La band di stanza a Dublino non dimentica di ricordare il genocidio in Palestina, supportando il martoriato popolo attraverso la pur corta ed emozionante “The Rocks Of Palestine”, loro personale rivisitazione della tradizionale “The Rocks Of Bawn”.
“The Young People”, invece, è decisamente più melodica e aperta e ci porta su territori di folk irlandese più classico, donando comunque tantissime sensazioni di emotività nonché una certa maestosità.

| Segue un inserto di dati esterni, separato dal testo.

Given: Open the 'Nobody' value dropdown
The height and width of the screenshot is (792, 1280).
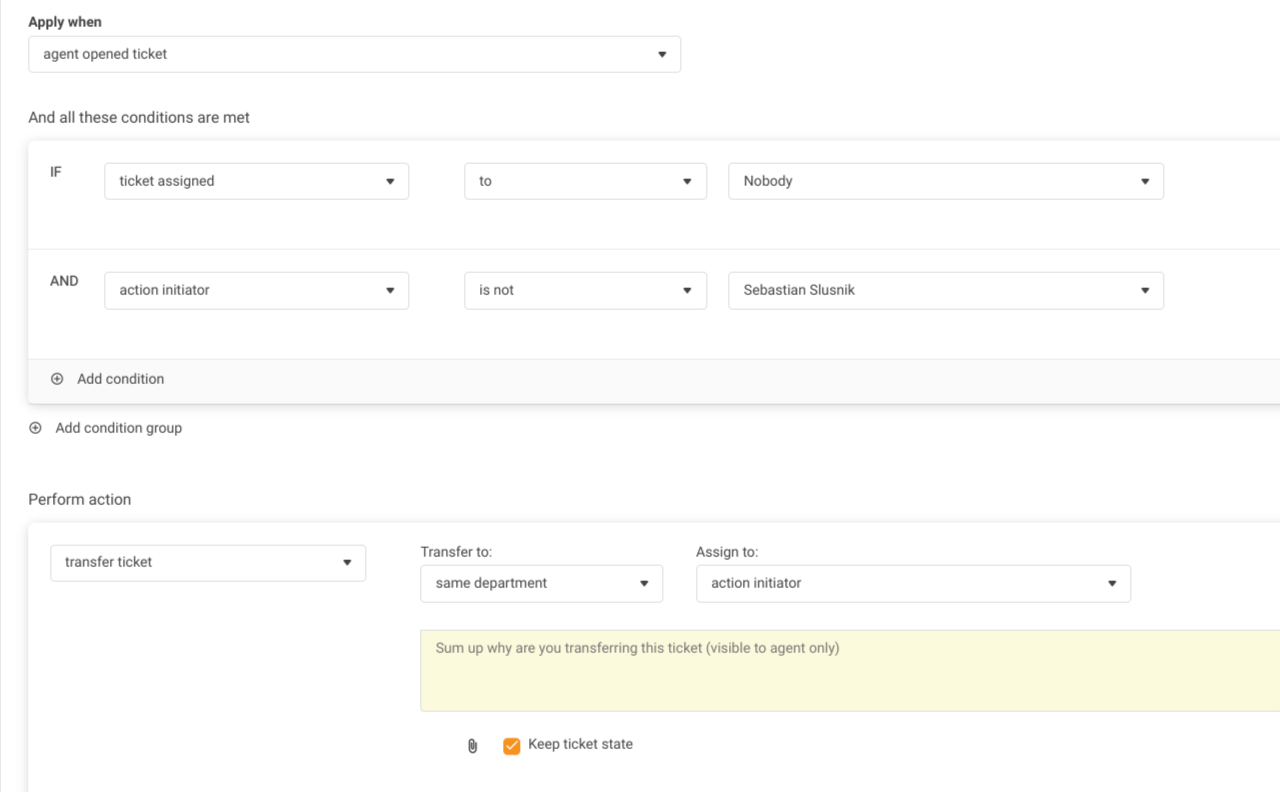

“Rocky Road To Dublin” è cantata da tutti i componenti in coro quasi a voler ipnotizzare i fan emiliani, cupa e rumorosa con i droni a supportare le voci, poi purtroppo Radie, in perfetto italiano (visto che ha vissuto a Bologna per qualche tempo mentre era all’università), avvisa che i vigili del fuoco gli hanno lasciato appena dieci minuti prima di chiudere a causa dell’emergenza dovuta alle pesanti piogge.
“Go Dig My Grave”, triste e altrettanto buia, mette ancora una volta in luce le doti vocali della Peat, ma sono le atmosfere tetre e rumorose a mettere quasi paura e angoscia, poi è la strumentale “Bear Creek” a chiudere il concerto, regalando momenti di totale esaltazione.
“Torneremo in estate“, promettono i Lankum, mentre la gente incomincia a uscire: via Saragozza è chiusa, i mezzi pubblici non passano e bisogna tornare a piedi verso il centro, mentre diventa impossibile per noi raggiungere in tempo il Covo Club per vedere i Deadleatter come nei nostri piani originali.
Purtroppo il loro concerto è durato solamente poco più di un’ora a causa appunto dei problemi metereologici dell’Emilia-Romagna, ma ciò ci ha comunque permesso di godere delle atmosfere uniche e particolari che il gruppo irlandese sa creare: l’appuntamento per poter gustare un set completo è rimandato al prossimo tour.